NEW YORK, UNITED STATES — Tech giant IBM announced a sweeping $150 billion investment across the United States over the next five years. The plan includes over $30 billion to advance domestic manufacturing of IBM’s flagship technologies, such as mainframes and quantum computers.
The move aligns with growing national interest in reshoring tech production and comes after President Donald Trump announced a reciprocal tariff strategy, excluding chips and key tech components from import duties to encourage domestic manufacturing.
“Technology doesn’t just build the future — it defines it,” said Arvind Krishna, IBM chairman and CEO.
“With this investment and manufacturing commitment, we are ensuring that IBM remains the epicenter of the world’s most advanced computing and AI capabilities.”
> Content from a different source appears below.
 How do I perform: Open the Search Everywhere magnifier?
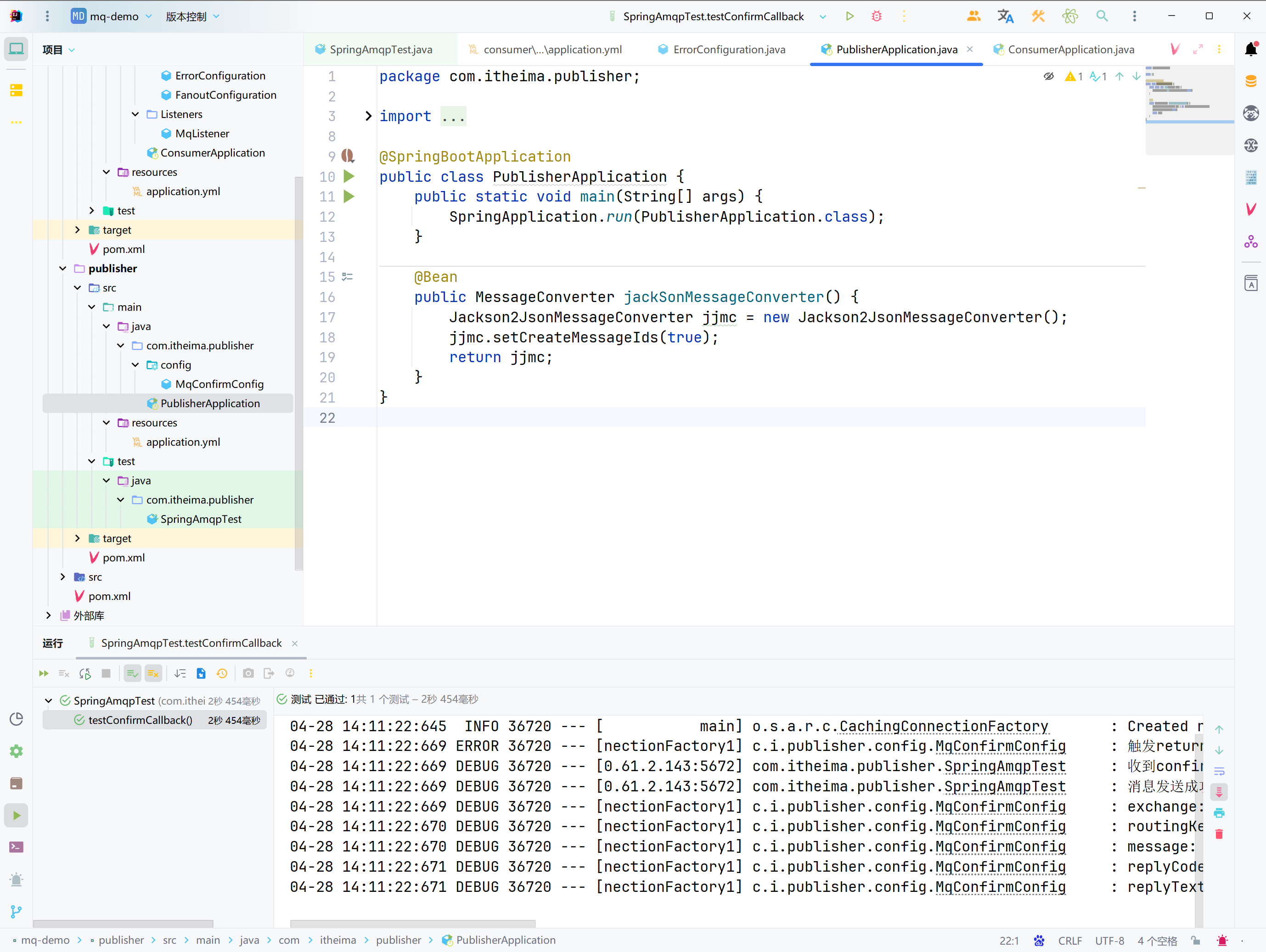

Quantum leap in U.S. manufacturing
The investment reaffirms IBM’s commitment to its New York-based manufacturing operations in Poughkeepsie, where the company produces mainframes or hardware that powers over 70% of the world’s financial transactions by value.
IBM also maintains the world’s largest fleet of quantum computer systems, all of which will continue to be designed and built in the U.S.
Quantum computing is poised to redefine industries by solving problems traditional computers can’t touch. IBM’s Quantum Network, which includes nearly 300 organizations from Fortune 500 companies to universities and national labs, now supports more than 600,000 active users.
Global reach, American roots of IBM
Founded 114 years ago, IBM is one of the largest technology employers in the U.S. and operates in over 175 countries. Its 250,000-strong workforce supports hybrid cloud infrastructure, AI development, and digital consulting services across sectors like healthcare, finance, and telecom.
In Q1 2025, IBM posted revenues of $14.54 billion. Its infrastructure segment, including mainframes, generated $2.89 billion. Earlier this month, the company launched its newest z17 AI mainframe to bolster enterprise AI workloads.